# TO DO:
(1) According to the gradient analysis summary, which dataset's high-quality reasoning data induces the highest effective ranks?
(2) Reproduce the stretch of the gradient analysis summary from "Evaluation Setup" through "than simple instructions.".
(3) Resume the gradient analysis summary from the point where it stops.

# GIVEN TEXT:
+===+

Evaluation Setup
Layer-wise gradient analysis of diverse LLMs on high vs. low quality data subsets
Benchmarks:
- WizardLM / Magpie / OpenHermes 2.5 (Instruction Following)
- s1.1 / GSM8K (Reasoning (Math))
Metrics:
- Nuclear Norm (Gradient Magnitude)
- Effective Rank (Gradient Diversity)
- Same-layer / Adjacent-layer Cosine Similarity
- Statistical methodology: Not explicitly reported in the paper
Main Takeaways
- Unified Spectral Signature: Across all studied metrics (IFD, Reward, etc.), high-quality data consistently results in gradients with lower nuclear norms (less 'effort') and higher effective ranks (more 'diversity').
- Reasoning Complexity: High-quality reasoning data (s1.1) induces the highest effective ranks among all datasets, suggesting that complex reasoning tasks require updating model parameters in a structurally richer way than simple instructions.

+===+

Collection entries:
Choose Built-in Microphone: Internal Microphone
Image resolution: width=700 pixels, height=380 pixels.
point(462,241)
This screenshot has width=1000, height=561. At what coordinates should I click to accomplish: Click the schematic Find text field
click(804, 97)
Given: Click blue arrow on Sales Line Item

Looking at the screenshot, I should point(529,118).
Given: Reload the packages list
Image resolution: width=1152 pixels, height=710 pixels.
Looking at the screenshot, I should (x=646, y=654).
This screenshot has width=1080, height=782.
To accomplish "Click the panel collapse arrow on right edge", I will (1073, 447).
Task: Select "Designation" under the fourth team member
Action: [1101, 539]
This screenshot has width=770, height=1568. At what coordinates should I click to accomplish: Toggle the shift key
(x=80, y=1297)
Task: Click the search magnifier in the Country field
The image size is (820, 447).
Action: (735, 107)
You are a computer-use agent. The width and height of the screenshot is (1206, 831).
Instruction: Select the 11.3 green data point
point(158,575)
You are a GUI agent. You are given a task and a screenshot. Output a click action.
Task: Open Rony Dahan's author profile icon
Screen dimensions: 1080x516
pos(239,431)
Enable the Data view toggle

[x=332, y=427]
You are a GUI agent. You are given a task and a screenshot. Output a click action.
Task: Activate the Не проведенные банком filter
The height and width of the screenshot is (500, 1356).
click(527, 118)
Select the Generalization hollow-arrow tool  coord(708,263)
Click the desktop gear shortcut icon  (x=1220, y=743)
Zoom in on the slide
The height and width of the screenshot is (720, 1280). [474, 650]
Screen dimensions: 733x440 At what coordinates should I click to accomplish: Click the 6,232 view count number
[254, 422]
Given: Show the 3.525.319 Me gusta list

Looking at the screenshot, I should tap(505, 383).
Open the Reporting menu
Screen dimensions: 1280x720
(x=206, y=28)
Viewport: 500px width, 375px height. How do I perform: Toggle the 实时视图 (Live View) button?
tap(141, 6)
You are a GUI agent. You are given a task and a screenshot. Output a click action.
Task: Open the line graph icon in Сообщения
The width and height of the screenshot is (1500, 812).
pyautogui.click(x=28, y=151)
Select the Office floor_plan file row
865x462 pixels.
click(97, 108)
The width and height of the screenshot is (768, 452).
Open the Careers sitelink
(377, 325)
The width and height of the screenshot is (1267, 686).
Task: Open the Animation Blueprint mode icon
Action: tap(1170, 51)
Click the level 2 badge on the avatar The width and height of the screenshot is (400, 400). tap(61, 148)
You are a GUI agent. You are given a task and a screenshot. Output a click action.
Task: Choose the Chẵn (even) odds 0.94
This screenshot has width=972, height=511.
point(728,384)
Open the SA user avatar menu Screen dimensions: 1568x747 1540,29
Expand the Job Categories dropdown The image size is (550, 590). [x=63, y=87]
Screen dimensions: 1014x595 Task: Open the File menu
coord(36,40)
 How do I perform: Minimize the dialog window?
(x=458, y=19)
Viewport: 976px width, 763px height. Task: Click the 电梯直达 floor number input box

+===+

# TASK RESULTS:
(1) s1.1

(2)
Evaluation Setup
Layer-wise gradient analysis of diverse LLMs on high vs. low quality data subsets
Benchmarks:
- WizardLM / Magpie / OpenHermes 2.5 (Instruction Following)
- s1.1 / GSM8K (Reasoning (Math))
Metrics:
- Nuclear Norm (Gradient Magnitude)
- Effective Rank (Gradient Diversity)
- Same-layer / Adjacent-layer Cosine Similarity
- Statistical methodology: Not explicitly reported in the paper
Main Takeaways
- Unified Spectral Signature: Across all studied metrics (IFD, Reward, etc.), high-quality data consistently results in gradients with lower nuclear norms (less 'effort') and higher effective ranks (more 'diversity').
- Reasoning Complexity: High-quality reasoning data (s1.1) induces the highest effective ranks among all datasets, suggesting that complex reasoning tasks require updating model parameters in a structurally richer way than simple instructions.

(3)
- Metric Superiority: Effective Rank is more sensitive and robust than Nuclear Norm in distinguishing subtle quality differences, particularly for reasoning tasks.
- Model Families: Gradient patterns (spectral properties) are consistent across different sizes within the same model family but diverge significantly between families (e.g., Qwen vs. Llama), indicating family-specific learning dynamics.